Meanwhile, South Africa is most likely to be in the news -- after the failing health of the great Mandela -- because of the upcoming murder trial of Oscar Pistorious, who shot and killed his model girlfriend, Reeva Steenkamp, in the bathroom of his home. Pistorious achieved international acclaim as the Olympics "blade runner" who ran on springy prosthetic "legs."

South Africa -- and Pistorious -- don't seem to be taking the whole murder case too seriously. Pistorious doesn't contest that he shot and killed his girlfriend -- who reported that he was prone to violent outbursts and that the two had been "fighting a lot." Nonetheless, he is out on bail and training and competing internationally. The trial has been postponed until August, and the authorities would consider it a victory to begin it before the end of the year.

> _Given instruction A_
Reproduce, word for word, the stretch from "Meanwhile, South Africa" through "of the year." in the passage on South Africa and the Pistorious case.
> _Given instruction B_
Write the next part of the passage on South Africa and the Pistorious murder case, picking up after its final sentence.

> _Material provided_
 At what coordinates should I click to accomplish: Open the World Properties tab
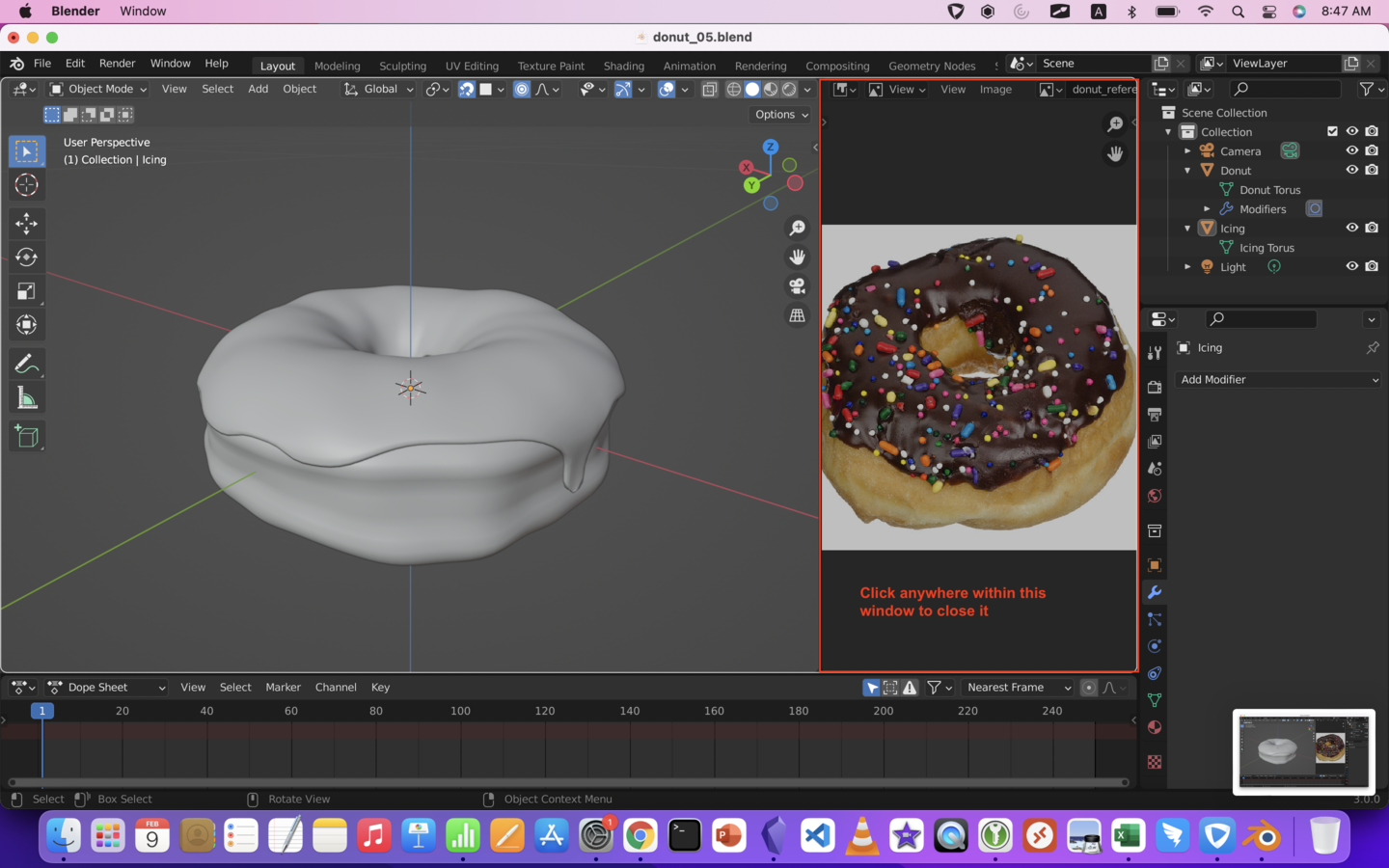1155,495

--

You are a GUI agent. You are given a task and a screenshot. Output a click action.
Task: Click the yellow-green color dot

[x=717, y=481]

...

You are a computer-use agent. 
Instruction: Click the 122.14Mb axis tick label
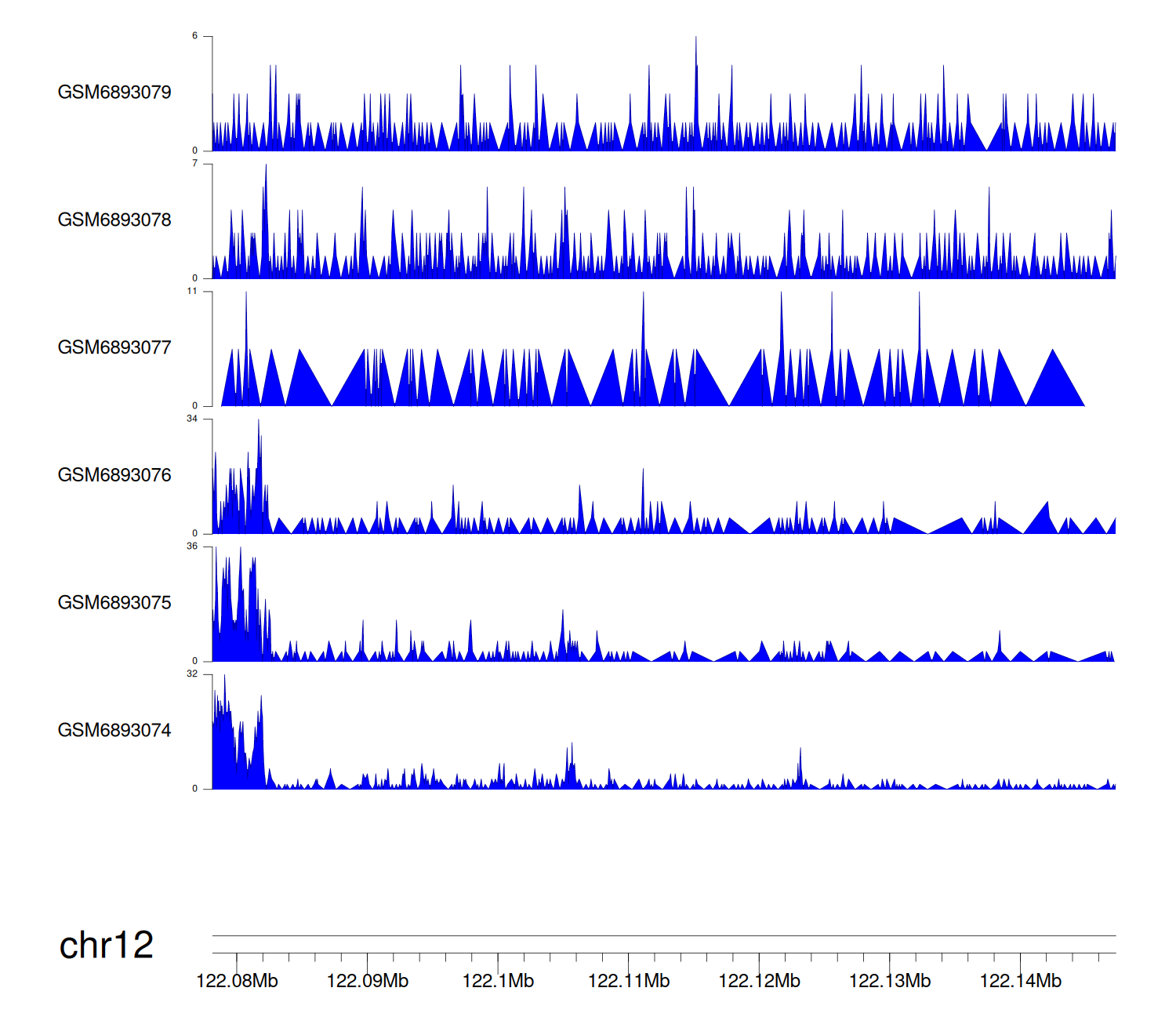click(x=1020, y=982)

> _Right answer A_
Meanwhile, South Africa is most likely to be in the news -- after the failing health of the great Mandela -- because of the upcoming murder trial of Oscar Pistorious, who shot and killed his model girlfriend, Reeva Steenkamp, in the bathroom of his home. Pistorious achieved international acclaim as the Olympics "blade runner" who ran on springy prosthetic "legs."

South Africa -- and Pistorious -- don't seem to be taking the whole murder case too seriously. Pistorious doesn't contest that he shot and killed his girlfriend -- who reported that he was prone to violent outbursts and that the two had been "fighting a lot." Nonetheless, he is out on bail and training and competing internationally. The trial has been postponed until August, and the authorities would consider it a victory to begin it before the end of the year.

> _Right answer B_
Here's what Pistorious' case tells us about South Africa, as described in Time:

South Africa is an armed camp, where well-off whites live in residential enclaves surrounded by private security professionals while arming themselves to the teeth to protect themselves against the mass of impoverished black Africans. This is the basis for Pistorious' defense, since it is so plausible that he might fear intruders in a country rife with crime and thus he was armed to the teeth and at hair-trigger readiness.

The prosecution faces significant difficulties in bringing the case, because of the rampant corruption and violence associated with the police force (along with its ineptness). The lead detective in the case, Hilton Botha, was replaced following his initial testimony, which revealed not only many errors by the investigators, but also that Botha faced murder charges for shooting a group of Black Africans traveling in a minivan bus.

Mandela's party, the ANC, has been involved in a non-stop series of scandals in its nearly decade-long reign over the country, disillusioning supporters and Mandela admirers. Along with the discouraging idea that the leading black African government exists mainly to enrich its rulers, the troubling ANC has emerged as a principal supporter of Zimbabwe dictator Robert Mugabe. (We in the United States tend to look askance on elected officials in their fourth decade as heads of state.)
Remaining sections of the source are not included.